On 02/15/2012 05:15 PM, Matt Turner wrote:
On Wed, Feb 15, 2012 at 7:52 AM, tf (mobile)<tfo...@sci.utah.edu> wrote:
Even if the system supports tls, the x server may not have been built with it.
As i recall, there is an issue with mismatching tls between x and drivers...
Can a non-tls server load a tls driver?
I don't think mismatching TLS/non-TLS Mesa and X server works, but I
don't think that's a combination anyone cares to support (or is
possible to support?).
Depends on the mismatch. If X is TLS and Mesa isn't, no problem. If
Mesa is TLS and X isn't, drivers won't load.

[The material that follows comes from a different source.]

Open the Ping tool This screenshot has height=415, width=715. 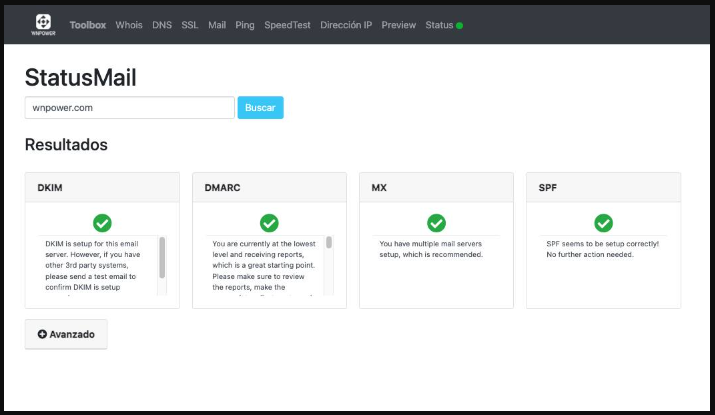click(x=245, y=25)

There was some vague
interest on getting that to work a while back, but nobody wanted to do
the work and it wasn't considered very important.

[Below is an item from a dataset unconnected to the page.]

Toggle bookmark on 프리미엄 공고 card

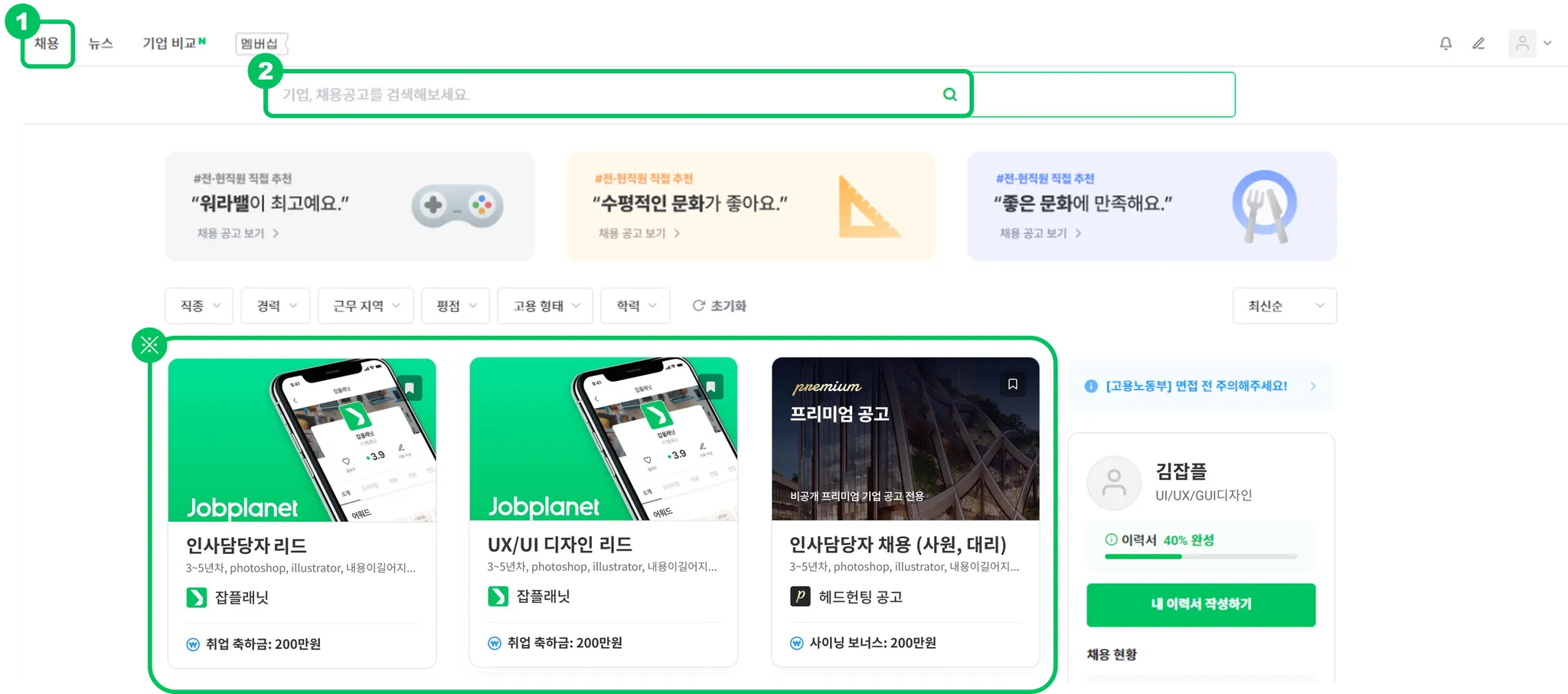[x=1013, y=384]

Anyway, if there's an issue there, this check must be more complicated -- it can't be just,
"does the system support this", it would instead need to be "can the system support
this and is it enabled in the x server."
The X server isn't required to compile Mesa, so it doesn't make sense
to try to check if the X server supports TLS.

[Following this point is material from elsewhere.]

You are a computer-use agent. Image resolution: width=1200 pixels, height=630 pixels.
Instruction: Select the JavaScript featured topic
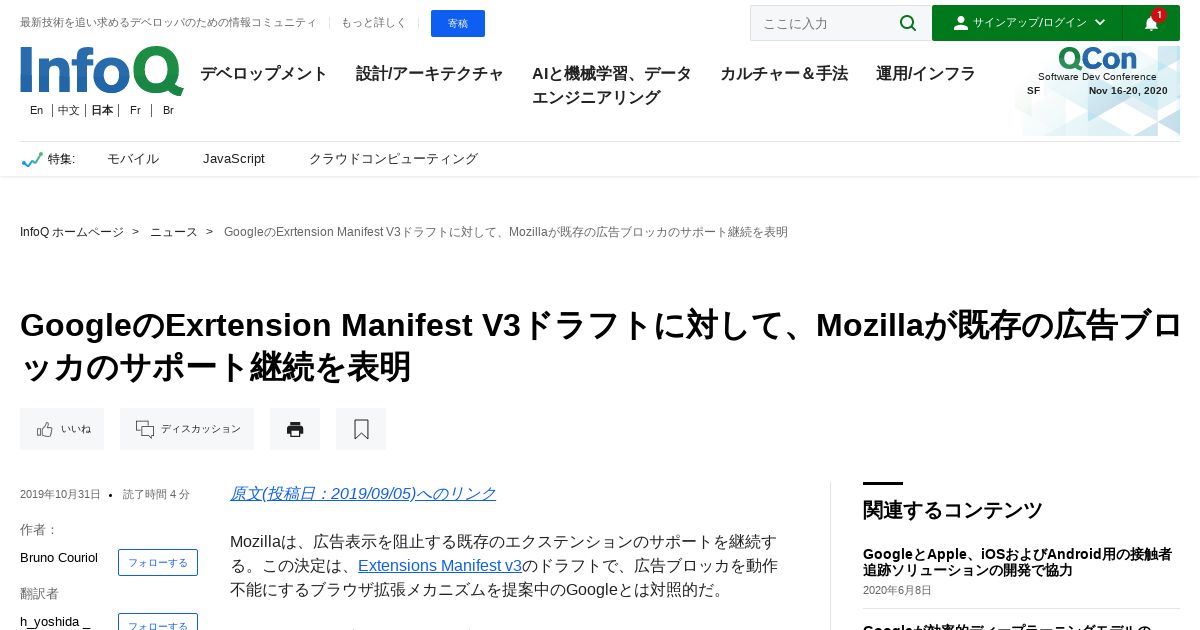coord(234,159)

This is a silly argument: we can very easily detect the cases in which
Mesa is built to be used as an X driver or not.
> I think the idea is, if
the system supports TLS, let's default to enabled for both Mesa and
the X server, and if you do something else and it breaks then you get
to keep the pieces.
I am concerned about systems which --disable-tls when building X, and
omit such a flag when building Mesa in a relevant configuration. I
think we should have an AC_MSG_ERROR for that case.